TAS-102 Improves Survival in Gastric Cancer

Findings from the phase III TAGS trial showed that TAS-102 (trifluridine/tipiracil; Lonsurf) extended overall survival in previously treated patients with metastatic gastric cancer.

TAS-102 (trifluridine/tipiracil; Lonsurf) extended overall survival (OS) in previously treated patients with metastatic gastric cancer, according to findings from the phase III TAGS trial.

Specific findings from the pivotal trial will be presented at an upcoming oncology conference, according to Taiho Oncology, the manufacturer of TAS-102. The company is also submitting the data for publication in a peer-reviewed journal.

“We are delighted by these positive results in the TAGS study, which further underscore the activity of Lonsurf in prolonging survival and as a potential treatment option for patients with metastatic gastric cancer who have failed prior treatments,” Martin J. Birkhofer, MD, senior vice president, chief medical officer, Taiho Oncology, said in a statement.

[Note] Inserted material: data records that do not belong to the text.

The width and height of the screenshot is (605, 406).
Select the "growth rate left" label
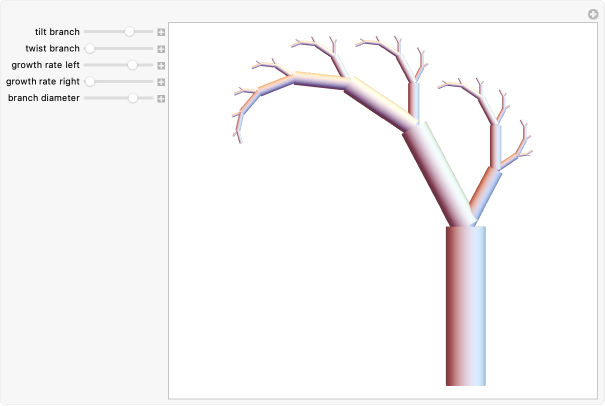point(45,65)
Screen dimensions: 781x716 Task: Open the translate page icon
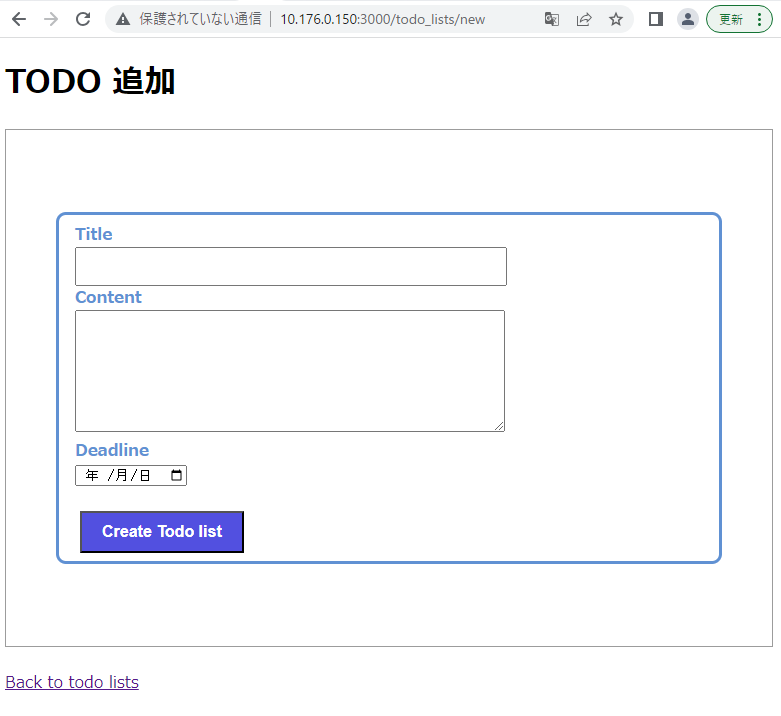coord(551,19)
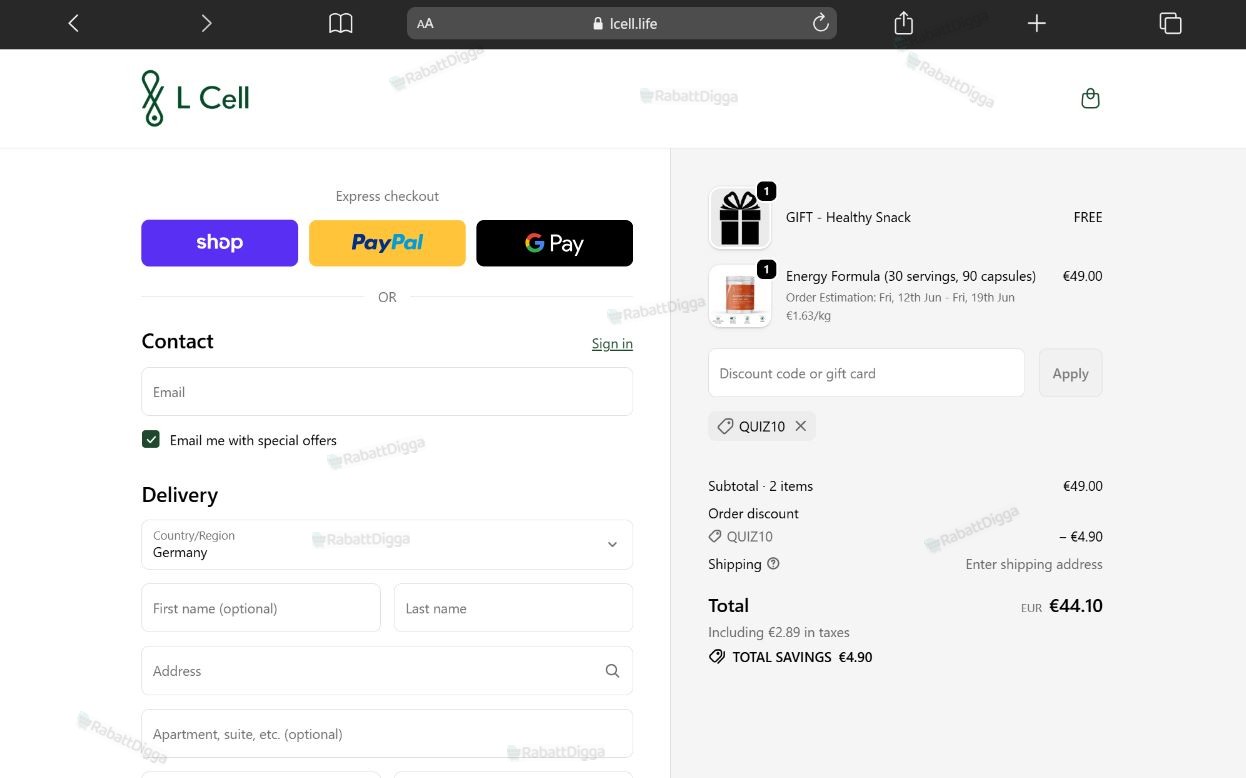Reload the page with the refresh icon
Screen dimensions: 1246x778
click(820, 23)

“This is particularly important given that these patients currently have limited approved standard third-line treatment options available to them after first and second line therapies have failed. We look forward to including these data in an sNDA submission to the U.S. Food and Drug Administration (FDA) for consideration as a third-line treatment option for appropriate patients with metastatic gastric cancer,” added Birkhofer.

The double-blind multinational TAGS trial (NCT02500043) randomized 507 patients with metastatic gastric cancer refractory to standard therapies to best supportive care plus either TAS-102 or placebo. Patients were aged ≥18 years and had been treated with 2 or more prior regimens for advanced disease.

TAS-102 was administered at a 35 mg/m2 twice daily on days 1 to 5 and days 8 to 12 of 28-day cycles. The primary endpoint was OS, with secondary endpoints including progression-free survival (PFS), safety/tolerability, and quality of life.

Results were previously published in the European Journal of Cancer from the phase II EPOC1201 study that examined TAS-102 in 29 previously treated Japanese patients with advanced gastric cancer.1 Patients on the study had received 1 or 2 prior lines of chemotherapy that included fluoropyrimidine, platinum agents, and taxanes or irinotecan.

Patients received TAS-102 at 35 mg/m2 twice daily. The primary endpoint was a disease control rate (DCR) of ≥50% after 8 weeks of treatment with this dosing schedule.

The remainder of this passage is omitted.